## Directions
Copy the following listing word for word.

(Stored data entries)

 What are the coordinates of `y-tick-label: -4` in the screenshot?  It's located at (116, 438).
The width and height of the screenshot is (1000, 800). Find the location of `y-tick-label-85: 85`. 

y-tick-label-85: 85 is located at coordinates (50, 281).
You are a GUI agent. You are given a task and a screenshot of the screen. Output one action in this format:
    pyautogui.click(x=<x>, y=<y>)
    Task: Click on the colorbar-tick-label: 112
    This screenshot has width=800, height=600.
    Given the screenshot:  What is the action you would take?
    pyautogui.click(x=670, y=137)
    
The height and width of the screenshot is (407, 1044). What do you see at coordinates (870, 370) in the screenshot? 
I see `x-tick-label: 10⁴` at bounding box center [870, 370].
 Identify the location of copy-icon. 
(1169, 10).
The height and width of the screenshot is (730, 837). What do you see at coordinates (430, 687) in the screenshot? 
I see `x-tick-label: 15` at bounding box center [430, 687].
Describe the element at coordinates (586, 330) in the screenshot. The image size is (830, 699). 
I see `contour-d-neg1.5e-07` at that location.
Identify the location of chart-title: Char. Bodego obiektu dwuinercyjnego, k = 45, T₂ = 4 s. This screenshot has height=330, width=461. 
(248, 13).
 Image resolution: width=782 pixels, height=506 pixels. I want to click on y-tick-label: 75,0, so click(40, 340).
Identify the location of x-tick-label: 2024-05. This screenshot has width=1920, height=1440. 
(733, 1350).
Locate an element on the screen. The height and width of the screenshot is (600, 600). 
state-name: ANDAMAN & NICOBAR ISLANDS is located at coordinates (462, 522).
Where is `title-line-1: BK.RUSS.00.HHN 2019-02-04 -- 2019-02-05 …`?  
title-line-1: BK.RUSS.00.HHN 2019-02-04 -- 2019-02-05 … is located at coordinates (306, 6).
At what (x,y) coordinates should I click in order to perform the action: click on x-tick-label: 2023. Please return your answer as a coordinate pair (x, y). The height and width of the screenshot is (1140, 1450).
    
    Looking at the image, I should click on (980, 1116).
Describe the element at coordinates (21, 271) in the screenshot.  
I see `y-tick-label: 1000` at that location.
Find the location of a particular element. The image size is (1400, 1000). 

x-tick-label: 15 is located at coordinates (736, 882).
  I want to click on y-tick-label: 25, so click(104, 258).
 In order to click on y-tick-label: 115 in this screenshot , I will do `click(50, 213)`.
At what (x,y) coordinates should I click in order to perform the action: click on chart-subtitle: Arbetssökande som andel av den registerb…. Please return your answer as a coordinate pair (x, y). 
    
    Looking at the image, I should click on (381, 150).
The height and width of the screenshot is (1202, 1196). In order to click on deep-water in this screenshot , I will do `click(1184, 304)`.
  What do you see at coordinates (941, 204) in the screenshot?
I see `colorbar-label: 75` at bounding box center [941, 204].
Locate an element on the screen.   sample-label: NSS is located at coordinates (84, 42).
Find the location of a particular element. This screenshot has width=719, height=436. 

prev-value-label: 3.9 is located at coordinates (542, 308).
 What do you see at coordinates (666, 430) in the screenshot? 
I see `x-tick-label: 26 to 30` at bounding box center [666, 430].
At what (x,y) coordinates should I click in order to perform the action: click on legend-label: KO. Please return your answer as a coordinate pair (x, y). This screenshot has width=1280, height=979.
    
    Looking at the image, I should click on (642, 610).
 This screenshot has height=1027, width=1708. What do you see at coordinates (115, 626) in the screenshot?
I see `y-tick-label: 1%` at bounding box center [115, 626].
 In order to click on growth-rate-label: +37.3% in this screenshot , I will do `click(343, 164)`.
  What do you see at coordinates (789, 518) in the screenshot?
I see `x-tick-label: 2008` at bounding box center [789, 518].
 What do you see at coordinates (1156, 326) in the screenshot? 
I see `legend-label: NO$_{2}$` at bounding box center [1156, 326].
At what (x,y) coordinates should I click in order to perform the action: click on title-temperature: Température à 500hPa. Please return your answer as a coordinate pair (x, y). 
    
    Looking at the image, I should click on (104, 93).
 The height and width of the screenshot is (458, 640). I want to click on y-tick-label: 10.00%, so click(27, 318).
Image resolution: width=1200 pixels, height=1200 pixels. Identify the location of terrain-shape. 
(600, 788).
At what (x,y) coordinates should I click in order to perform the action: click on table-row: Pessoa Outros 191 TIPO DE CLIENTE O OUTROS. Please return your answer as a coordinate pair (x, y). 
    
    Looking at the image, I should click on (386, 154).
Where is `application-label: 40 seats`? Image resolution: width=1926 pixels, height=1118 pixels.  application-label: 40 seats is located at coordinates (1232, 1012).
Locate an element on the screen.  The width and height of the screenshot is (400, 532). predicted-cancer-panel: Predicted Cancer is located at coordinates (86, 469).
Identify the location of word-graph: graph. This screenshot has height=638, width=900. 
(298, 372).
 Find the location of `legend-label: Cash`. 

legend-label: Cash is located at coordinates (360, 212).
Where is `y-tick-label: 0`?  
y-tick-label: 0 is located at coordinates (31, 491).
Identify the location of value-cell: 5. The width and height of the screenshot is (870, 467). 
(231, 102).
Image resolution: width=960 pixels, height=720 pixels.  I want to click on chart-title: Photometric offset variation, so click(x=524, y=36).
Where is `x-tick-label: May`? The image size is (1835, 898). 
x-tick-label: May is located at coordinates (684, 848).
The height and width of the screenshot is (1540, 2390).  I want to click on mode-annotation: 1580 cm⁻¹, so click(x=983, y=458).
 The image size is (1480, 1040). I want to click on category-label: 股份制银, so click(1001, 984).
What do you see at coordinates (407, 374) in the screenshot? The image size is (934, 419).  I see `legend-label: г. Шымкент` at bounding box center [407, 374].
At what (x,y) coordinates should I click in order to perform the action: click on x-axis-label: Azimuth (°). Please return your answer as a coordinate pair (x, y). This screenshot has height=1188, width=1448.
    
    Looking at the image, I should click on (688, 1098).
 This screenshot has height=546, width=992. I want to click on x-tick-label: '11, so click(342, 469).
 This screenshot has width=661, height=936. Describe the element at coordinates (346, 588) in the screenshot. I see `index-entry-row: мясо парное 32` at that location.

## Result
 What are the coordinates of `y-tick-label: -4` in the screenshot?  It's located at (116, 438).
The width and height of the screenshot is (1000, 800). Find the location of `y-tick-label-85: 85`. 

y-tick-label-85: 85 is located at coordinates (50, 281).
You are a GUI agent. You are given a task and a screenshot of the screen. Output one action in this format:
    pyautogui.click(x=<x>, y=<y>)
    Task: Click on the colorbar-tick-label: 112
    This screenshot has width=800, height=600.
    Given the screenshot:  What is the action you would take?
    pyautogui.click(x=670, y=137)
    
The height and width of the screenshot is (407, 1044). What do you see at coordinates (870, 370) in the screenshot? 
I see `x-tick-label: 10⁴` at bounding box center [870, 370].
 Identify the location of copy-icon. 
(1169, 10).
The height and width of the screenshot is (730, 837). What do you see at coordinates (430, 687) in the screenshot? 
I see `x-tick-label: 15` at bounding box center [430, 687].
Describe the element at coordinates (586, 330) in the screenshot. The image size is (830, 699). 
I see `contour-d-neg1.5e-07` at that location.
Identify the location of chart-title: Char. Bodego obiektu dwuinercyjnego, k = 45, T₂ = 4 s. This screenshot has height=330, width=461. 
(248, 13).
 Image resolution: width=782 pixels, height=506 pixels. I want to click on y-tick-label: 75,0, so click(40, 340).
Identify the location of x-tick-label: 2024-05. This screenshot has width=1920, height=1440. 
(733, 1350).
Locate an element on the screen. The height and width of the screenshot is (600, 600). 
state-name: ANDAMAN & NICOBAR ISLANDS is located at coordinates (462, 522).
Where is `title-line-1: BK.RUSS.00.HHN 2019-02-04 -- 2019-02-05 …`?  
title-line-1: BK.RUSS.00.HHN 2019-02-04 -- 2019-02-05 … is located at coordinates (306, 6).
At what (x,y) coordinates should I click in order to perform the action: click on x-tick-label: 2023. Please return your answer as a coordinate pair (x, y). The height and width of the screenshot is (1140, 1450).
    
    Looking at the image, I should click on (980, 1116).
Describe the element at coordinates (21, 271) in the screenshot.  
I see `y-tick-label: 1000` at that location.
Find the location of a particular element. The image size is (1400, 1000). 

x-tick-label: 15 is located at coordinates (736, 882).
  I want to click on y-tick-label: 25, so click(104, 258).
 In order to click on y-tick-label: 115 in this screenshot , I will do `click(50, 213)`.
At what (x,y) coordinates should I click in order to perform the action: click on chart-subtitle: Arbetssökande som andel av den registerb…. Please return your answer as a coordinate pair (x, y). 
    
    Looking at the image, I should click on (381, 150).
The height and width of the screenshot is (1202, 1196). In order to click on deep-water in this screenshot , I will do `click(1184, 304)`.
  What do you see at coordinates (941, 204) in the screenshot?
I see `colorbar-label: 75` at bounding box center [941, 204].
Locate an element on the screen.   sample-label: NSS is located at coordinates (84, 42).
Find the location of a particular element. This screenshot has width=719, height=436. 

prev-value-label: 3.9 is located at coordinates (542, 308).
 What do you see at coordinates (666, 430) in the screenshot? 
I see `x-tick-label: 26 to 30` at bounding box center [666, 430].
At what (x,y) coordinates should I click in order to perform the action: click on legend-label: KO. Please return your answer as a coordinate pair (x, y). This screenshot has width=1280, height=979.
    
    Looking at the image, I should click on (642, 610).
 This screenshot has height=1027, width=1708. What do you see at coordinates (115, 626) in the screenshot?
I see `y-tick-label: 1%` at bounding box center [115, 626].
 In order to click on growth-rate-label: +37.3% in this screenshot , I will do `click(343, 164)`.
  What do you see at coordinates (789, 518) in the screenshot?
I see `x-tick-label: 2008` at bounding box center [789, 518].
 What do you see at coordinates (1156, 326) in the screenshot? 
I see `legend-label: NO$_{2}$` at bounding box center [1156, 326].
At what (x,y) coordinates should I click in order to perform the action: click on title-temperature: Température à 500hPa. Please return your answer as a coordinate pair (x, y). 
    
    Looking at the image, I should click on (104, 93).
 The height and width of the screenshot is (458, 640). I want to click on y-tick-label: 10.00%, so click(27, 318).
Image resolution: width=1200 pixels, height=1200 pixels. Identify the location of terrain-shape. 
(600, 788).
At what (x,y) coordinates should I click in order to perform the action: click on table-row: Pessoa Outros 191 TIPO DE CLIENTE O OUTROS. Please return your answer as a coordinate pair (x, y). 
    
    Looking at the image, I should click on (386, 154).
Where is `application-label: 40 seats`? Image resolution: width=1926 pixels, height=1118 pixels.  application-label: 40 seats is located at coordinates (1232, 1012).
Locate an element on the screen.  The width and height of the screenshot is (400, 532). predicted-cancer-panel: Predicted Cancer is located at coordinates (86, 469).
Identify the location of word-graph: graph. This screenshot has height=638, width=900. 
(298, 372).
 Find the location of `legend-label: Cash`. 

legend-label: Cash is located at coordinates (360, 212).
Where is `y-tick-label: 0`?  
y-tick-label: 0 is located at coordinates (31, 491).
Identify the location of value-cell: 5. The width and height of the screenshot is (870, 467). 
(231, 102).
Image resolution: width=960 pixels, height=720 pixels.  I want to click on chart-title: Photometric offset variation, so click(x=524, y=36).
Where is `x-tick-label: May`? The image size is (1835, 898). 
x-tick-label: May is located at coordinates (684, 848).
The height and width of the screenshot is (1540, 2390).  I want to click on mode-annotation: 1580 cm⁻¹, so click(x=983, y=458).
 The image size is (1480, 1040). I want to click on category-label: 股份制银, so click(1001, 984).
What do you see at coordinates (407, 374) in the screenshot? The image size is (934, 419).  I see `legend-label: г. Шымкент` at bounding box center [407, 374].
At what (x,y) coordinates should I click in order to perform the action: click on x-axis-label: Azimuth (°). Please return your answer as a coordinate pair (x, y). This screenshot has height=1188, width=1448.
    
    Looking at the image, I should click on (688, 1098).
 This screenshot has height=546, width=992. I want to click on x-tick-label: '11, so click(342, 469).
 This screenshot has width=661, height=936. Describe the element at coordinates (346, 588) in the screenshot. I see `index-entry-row: мясо парное 32` at that location.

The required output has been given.